住宅用火災警報器 設置支援の充実を図れ

災害復旧に多額の財源が必要、今すぐにやれない
 十二月七日 新免議員は、少なくとも、高齢者世帯や難病患者・低所得者の社会的弱者に対し、住宅用火災警報器設置の助成を求めて一般質問を行った。
市の答弁を要約すると、社会的弱者や低所得者への助成は災害復旧に多額の財源が必要だから、今すぐにはやらないということである、
来年度予算編成時に検討をする。というものであった。
昨年の消防庁の統計によれば、火災による死者は、人口10万人当たり全国平均1・55人だという。
美作市は昨年1名の死者が出ている、誠に残念なことである。
暖房器具を使う時期を迎え、掛け替えのない命と財産を守るため、いま一度、「火の用心」に神経を使う必要がある。
美作市の出火率は高い。
消防署の出動件数報告では19件あり、うち、建物火災が8件であった。
昨年は人口1万人当たりの火災発生数が全国平均より1.46ポイント高い5.86件となっている、裏を返せば、いざ火災が発生すれば犠牲者が出る心配が高いことになる。
建物火災が全体の四割を占め、死亡も住宅火災による。
今日までの美作市消防署管内の火災による死亡者は65歳以上の高齢者であることも見逃せない。

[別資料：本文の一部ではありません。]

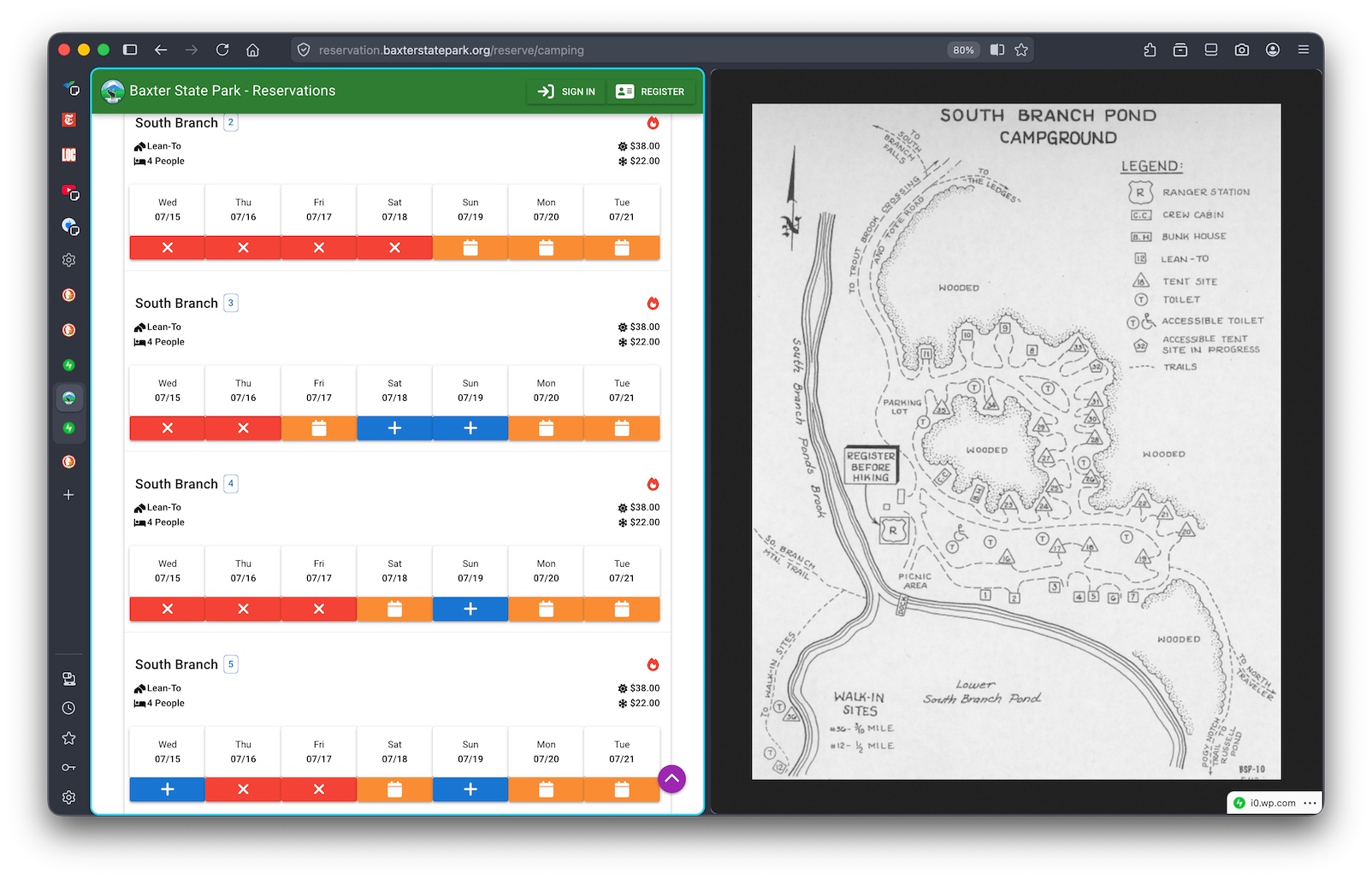Bookmark this page with the star icon
This screenshot has width=1372, height=879.
point(1021,50)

逃げ遅れが原因と思われる。逃げ遅れた理由としては「避難行動を起こしたが逃げ切れなかった」「就寝中で避難できなかった」の二つのケースで、ほぼ8割までを占めるという。
火災の早期発見、早期認知
火の元に用心することは当然だが、逃げ遅れによる悲劇を防ぐには、火災の早期発見、早期認知が欠かせない。
特に、身体能力や機敏さが衰える高齢者の生命を守るためには重要だ。
住宅への火災警報器の設置義務付けはこの悲劇を防ぐことを期待してのことである。たとえ就寝中でも、警報音や音声で出火に気付けば、屋外へ逃げ出せる確率は高くなる。
注目すべきは、1970年代、年間6千人に上った米国内の住宅火災による死者が警報器の普及により、ほぼ30年で半減したとの報告である。
市は、再来年6月までにすべての住宅の寝室と、寝室のある
階の階段への警報器設置が条例で義務付けられている。
ところが消防庁の調査では、ことし3月現在の県内設置率は17%。前年6月調査時より3・4ポイント増えたが、まだまだ低い水準にあるという。
警報器1台当たりの価格は5千〜1万円が主流。市町村による高齢者宅への警報器給付や購入助成などの支援が広がりつつある。
高齢者に警報器が最も必要
警報器を最も必要としているのは高齢者であり、台所や居間などに付けることが、逃げ遅れ防止につながることは言うまでもない。
設置個所が増えれば負担も大きくなる。自治体などによる設置支援の一層の広がり、強化が望まれる。
悪質な訪問販売に注意を
警報器の普及は必要不可欠だが、気をつけなければならないのが設置義務に付け込んだ悪質な訪問販売である。
公務員を装ったり、「設置しないと罰せられる」などと事実に反する脅しで警報器を高く売りつけるケースが県内でも報告されている。